The client eventually sent a cheque for $42,817.31 and told Belovich he could keep $15,000 as a deposit, and asked the contractor to send the remainder, more than $27,000, to someone who would purchase furniture and decor for the basement.
The cheque was made out to Refine Renovations and was dated June 1, but it bore the name of a Mississauga-based company, Super-Pufft Snacks, and had an invoice date of March 29, 2017.
Belovich called the company and learned the cheque had been stolen and altered.
Kamlah Singh, who handles accounts payable for Super-Pufft Snacks, told CBC News last week she wrote the cheque for $3,178.13. She had addressed the cheque to someone else and said it was one of several that had gone missing.
“I don’t know how this happened,” she said.
She said she reported the missing cheques to Canada Post.
After investigating the cheque’s origins, Belovich said he confronted the client over the phone, asked for his real name and told him the cheque was fraudulent.
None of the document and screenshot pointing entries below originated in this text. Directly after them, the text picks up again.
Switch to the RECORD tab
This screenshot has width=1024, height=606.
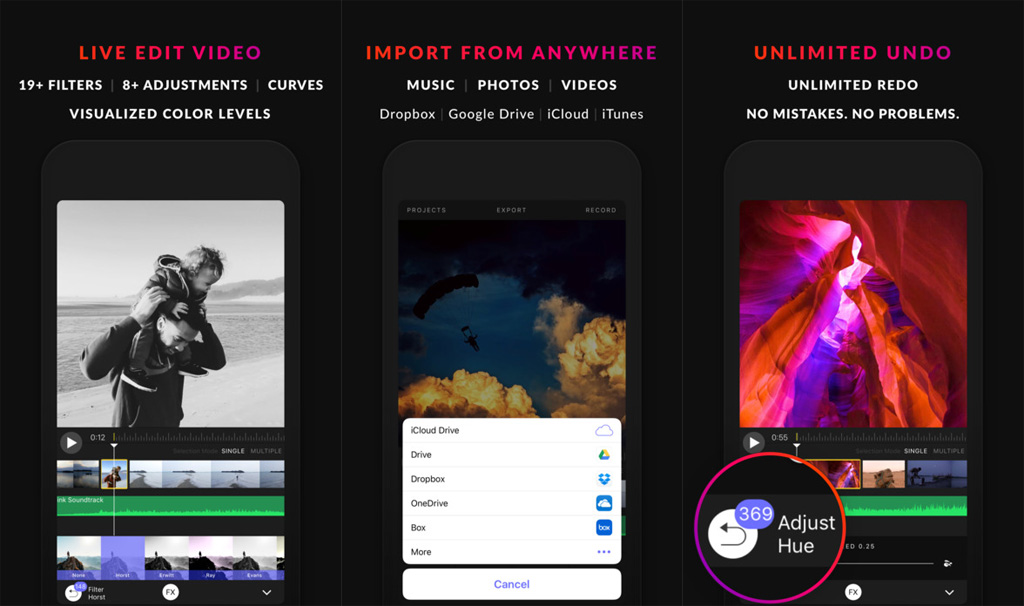(x=600, y=210)
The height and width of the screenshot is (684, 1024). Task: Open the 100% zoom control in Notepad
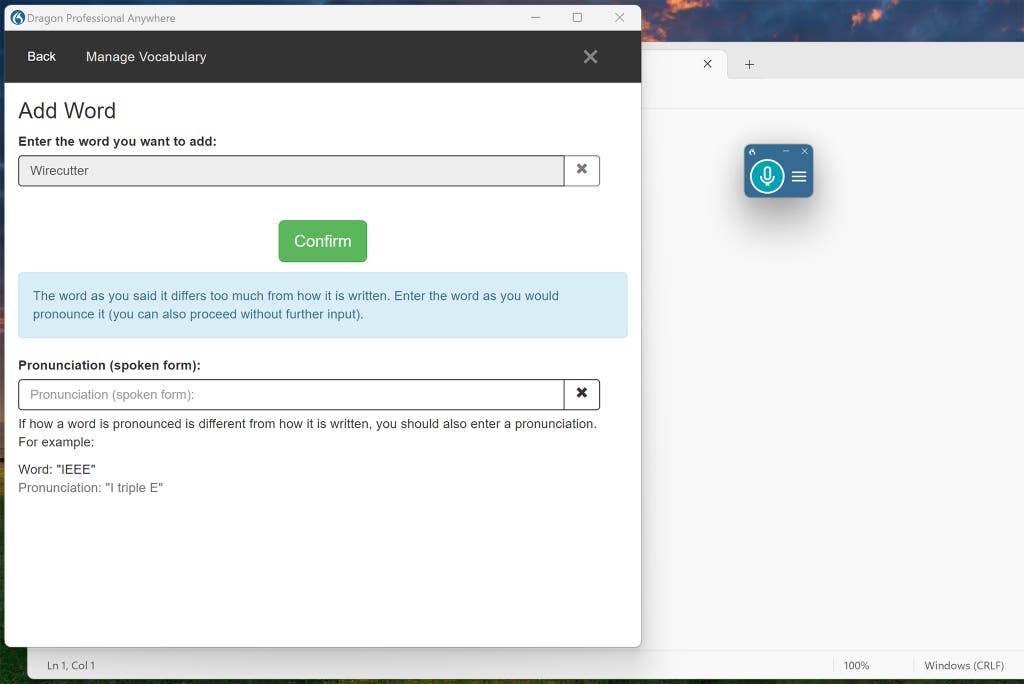point(858,665)
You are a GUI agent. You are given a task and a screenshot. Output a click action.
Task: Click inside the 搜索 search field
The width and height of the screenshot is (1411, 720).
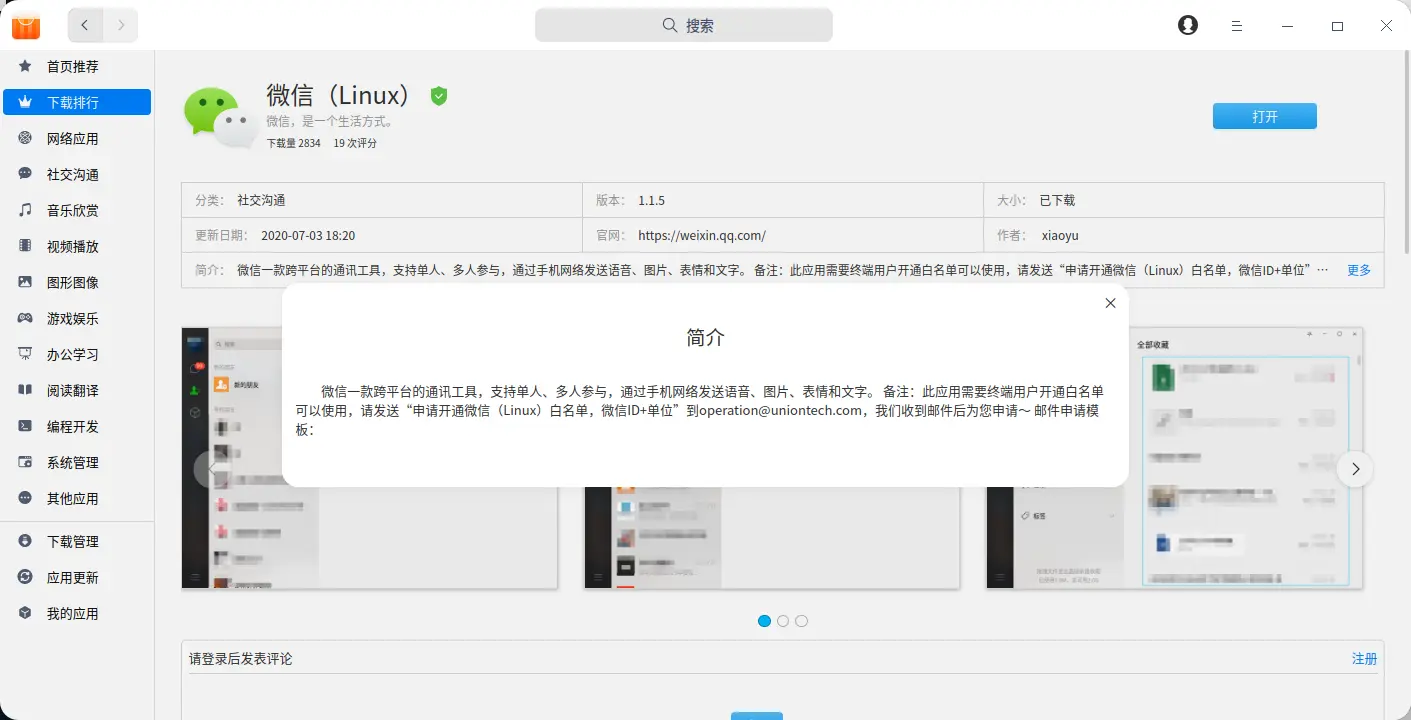tap(683, 24)
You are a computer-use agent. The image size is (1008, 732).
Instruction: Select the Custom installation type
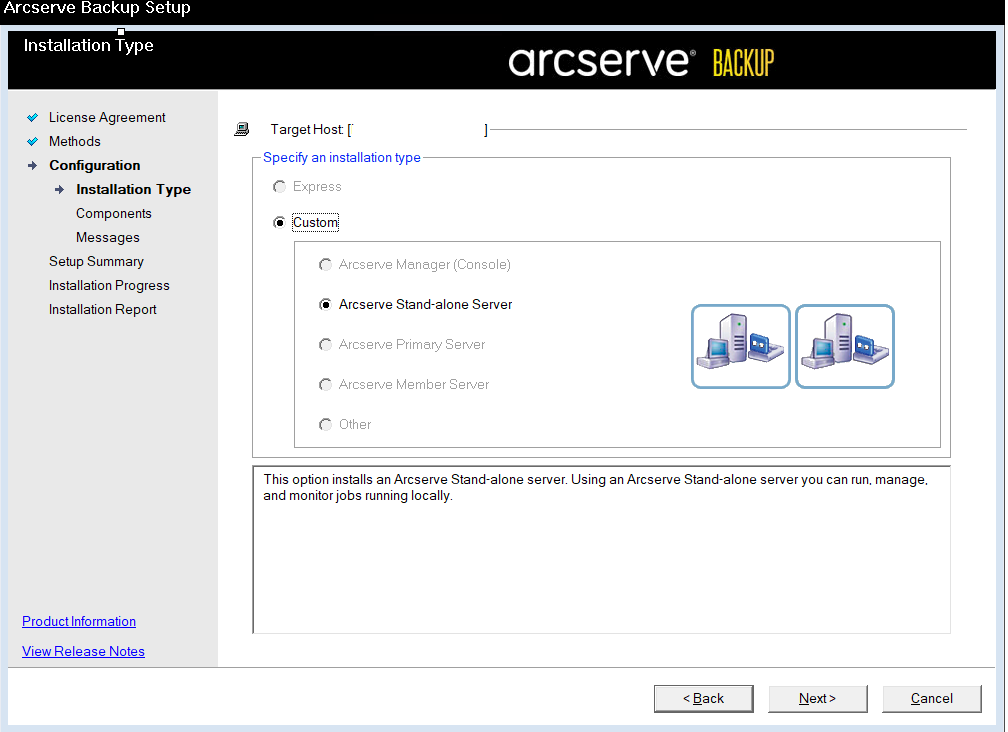(280, 222)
The man hung up, Belovich said.
The client did not respond when CBC News called and emailed to request comment.
Fraud expert says scam is uncommon
Cheque scams like this have been around since at least 2002, but are not common, said Lisanne Roy Beauchamp, a call-centre operations supervisor for the Canadian Anti-Fraud Centre.
“The primary industry that we typically see this scam is actually in the wedding industry,” she said. The centre has received numerous reports of scammers overpaying wedding planners, cake decorators or DJs, then requesting smaller amounts back.
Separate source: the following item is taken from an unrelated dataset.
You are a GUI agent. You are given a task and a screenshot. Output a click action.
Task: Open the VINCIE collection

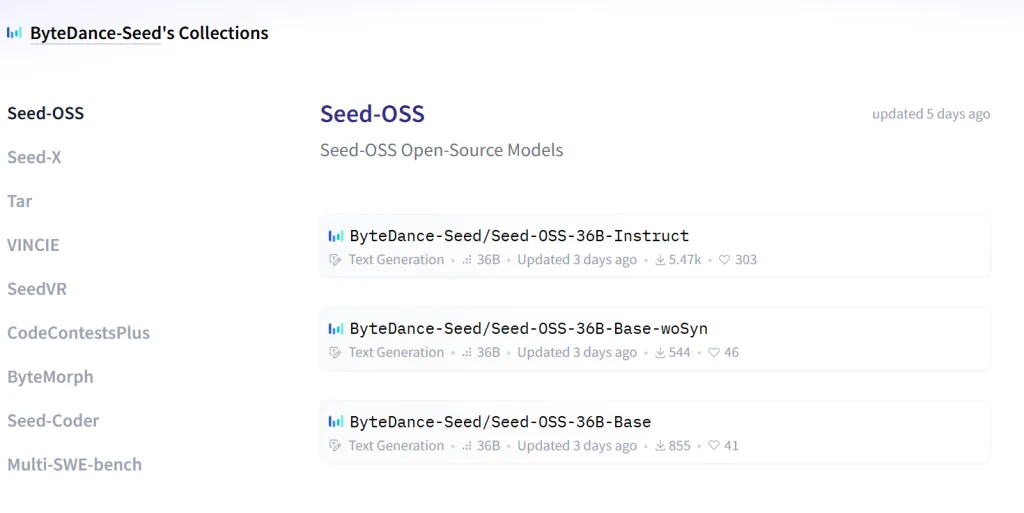(x=33, y=245)
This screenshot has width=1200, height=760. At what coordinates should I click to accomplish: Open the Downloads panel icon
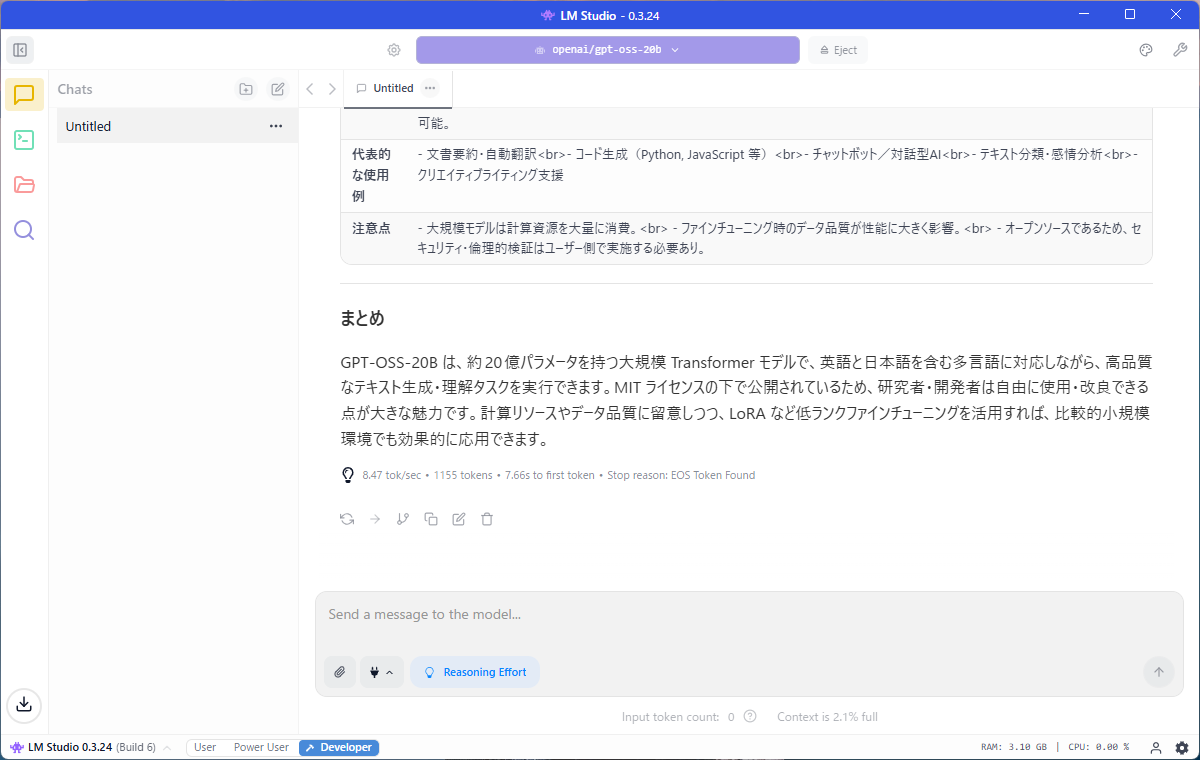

Allen Shaw, a manager for Knights Roofing, found himself in a similar situation in 2015 when someone posed as an Edmonton homeowner and requested his services.
Shaw caught his client in a lie by asking a trick question. He mentioned flowers around the property in question and the man replied that they were there because his wife loved flowers. There weren’t any flowers around the home.
Multiple real estate professionals told CBC News they are familiar with land title and rental fraud, but haven’t encountered scams involving vacant homes and contractors.
“This really is a unique circumstance,” said Charles Stevenson, registrar for the Real Estate Council of Alberta.
‘Bad guys are creative,’ police say
Belovich ripped up the cheque, took the four pieces to a bank and tried to report the fraud to the police. But since he was not a victim of fraud, he could not file a report.
EPS spokesperson Scott Pattison said no report has been filed with the address Belovich encountered. He said he could not provide statistics on similar incidents.
“Bad guys are creative, and continually coming up with new ways to get your money,” he wrote in an email to CBC News last week.
Belovich said he doesn’t think most contractors would fall for the renovation scam, but he wants to warn others to be careful when dealing with out-of-town clients.
“I don’t want other people to fall victim,” he said.